Back in the 60s, some observers of the SF field, impressed with Le Guin's early works, hailed her as “the next Leigh Brackett.” From what little I've read of Brackett's work, that wouldn't have been a mean role to play. As it turned out, Le Guin's work turned in different and more individual directions. But this and some of her other early work shows where the Brackett comparisons came from. Here, we have a vividly drawn, low-tech and hostile world that demands courage and toughness for survival, and we're looking at the prospect of warfare with edged weapons. It's not so violent as Brackett's Black Amazon of Mars, and unlike the title character of the latter, Rolery isn't a warrior woman. But readers can expect some violence –Le Guin probably sympathized with the “flower children” ethos of that era, but when you're dealing with the Gaal, greeting them with peace signs and flower bouquets won't be a winning strategy-- and our heroine here IS a strong-inside young woman with guts, agency and a sense of responsibility. Related to her upbringing by a father who was a world-class academic cultural anthropologist, Le Guin also brings a much stronger grasp of sociology and cultural dynamics to her world building (which here is superb!) than Brackett did; and she's also able to draw a much deeper picture of believable inter-racial and cross-cultural relations, including a romantic relationship. Indeed, the latter is a major theme here, trail-blazing for its time (both in the SF genre and in American fiction generally), and IMO a significant strength of this novel. She adds to that very skilled realistic characterizations, a compelling plot, and highly readable style.

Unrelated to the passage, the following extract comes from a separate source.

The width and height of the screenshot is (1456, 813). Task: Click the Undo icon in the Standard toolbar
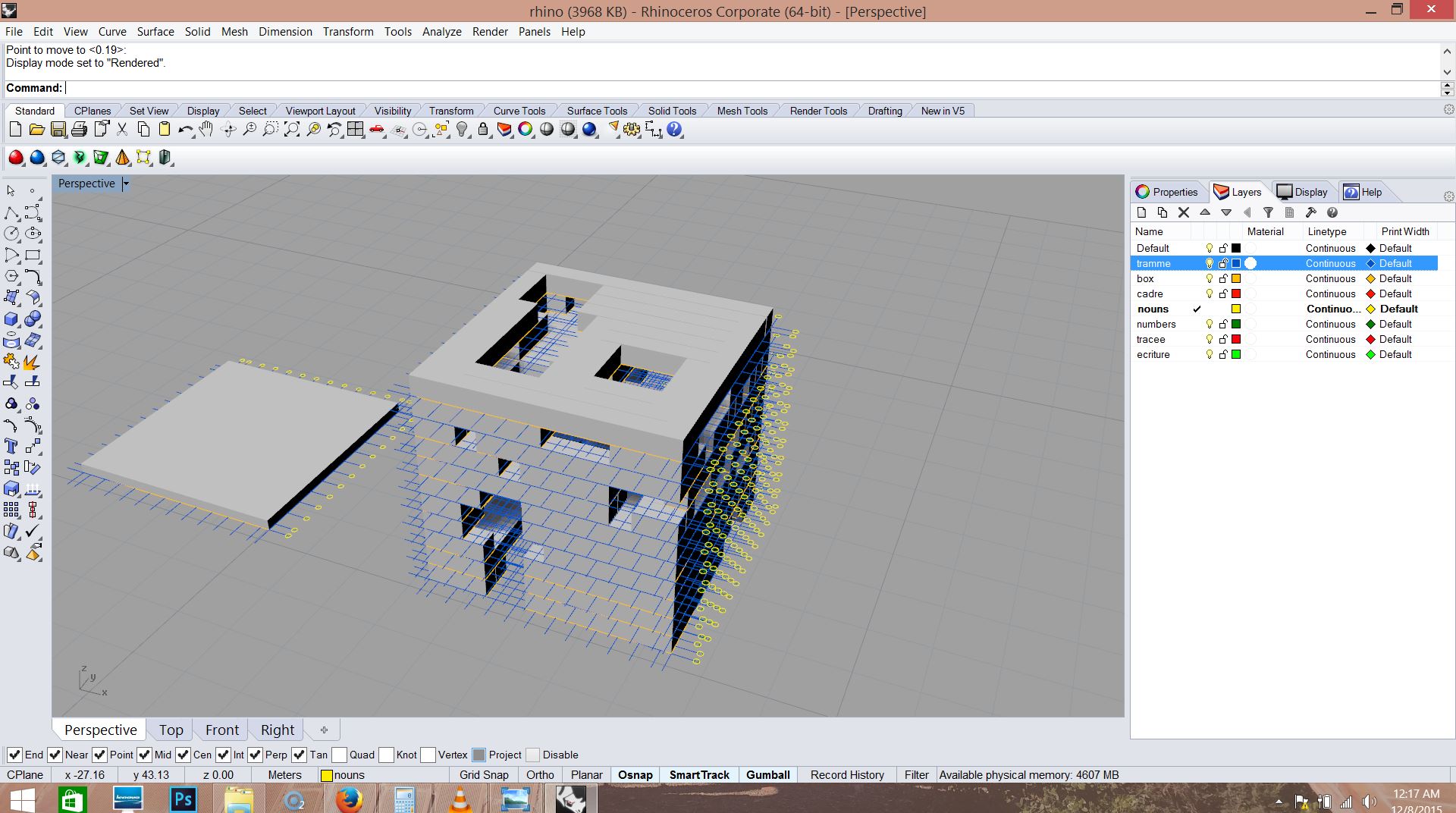(186, 129)
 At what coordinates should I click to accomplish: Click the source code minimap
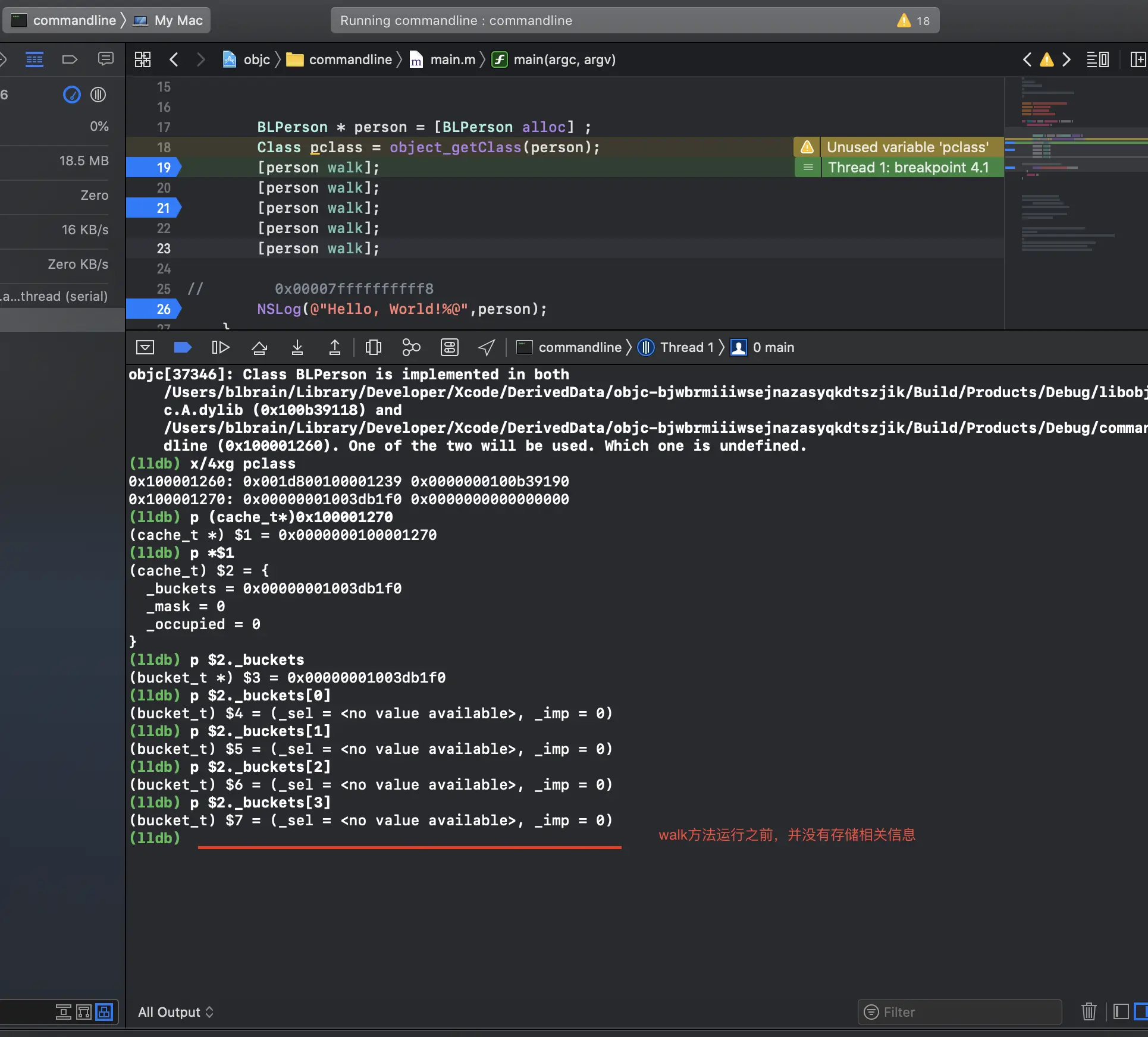point(1075,202)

If her world-building has a flaw (which she shares with Anne McCaffrey, particularly in the latter's Pern novels), it's the determined exclusion of any element of theistic religion in the imagined cultures. This reflects both authors' atheism (Le Guin was a professed Taoist, and in her preface to the edition of this book that I read relates some of her plotting here to Taoist values; but Taoism is in itself neither theistic nor necessarily atheistic); but it could be questioned whether it's as realistic as it was congenial. (The evidence of cultural anthropology would suggest that it's not, though this was one instance where Le Guin chose to ignore her favorite academic discipline.) Some readers also fault her for depicting the Jacob-Rolery relationship as an insta-love connection. On that count, however, I would defend her; I agree with another reviewer that their relationship, at least at its inception, isn't love as such (though that doesn't mean that it can't become that.... )
In summation, I think this would be a rewarding read for most fans of science fiction, and a good introduction to the genre for the curious. (Some critics consider Le Guin's later novel The Left Hand of Darkness to be her masterpiece; but though this isn't a majority position, I personally like this one better.)